- REQUIREMENT -
Each line of the material must be reproduced exactly; pictures stay out.

- DATA SECTION -
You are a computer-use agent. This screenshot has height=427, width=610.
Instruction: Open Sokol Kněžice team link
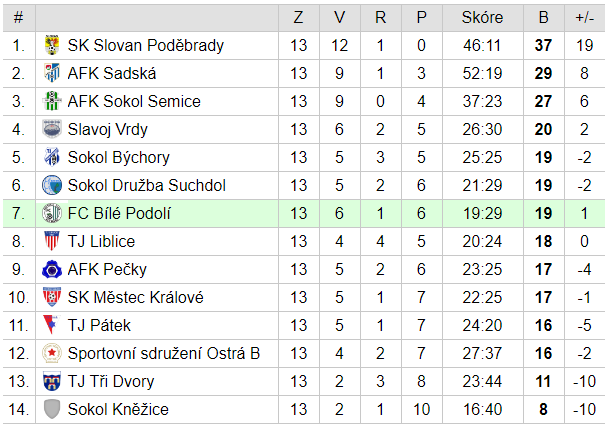(118, 409)
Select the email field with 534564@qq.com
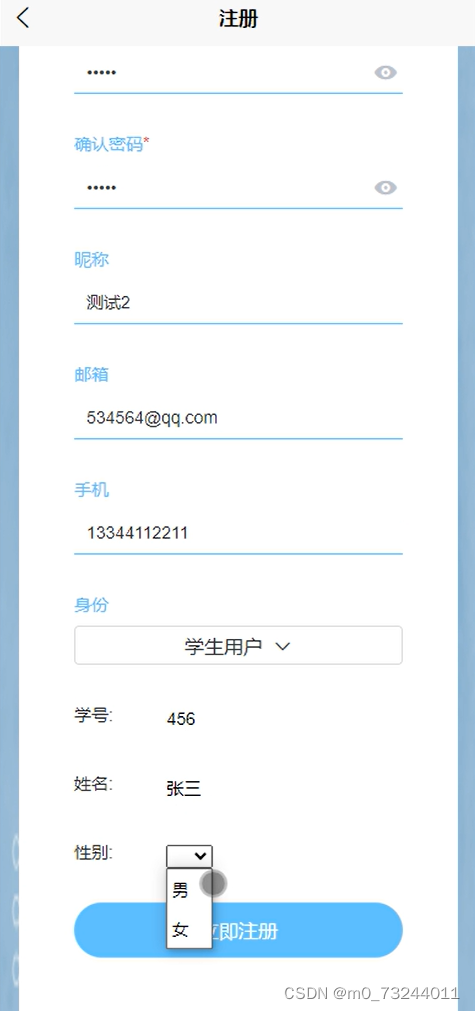Screen dimensions: 475x1011 coord(238,418)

- EXERCISE RESULT -
You are a computer-use agent. This screenshot has height=427, width=610.
Instruction: Open Sokol Kněžice team link
(118, 409)
Select the email field with 534564@qq.com
Screen dimensions: 475x1011 coord(238,418)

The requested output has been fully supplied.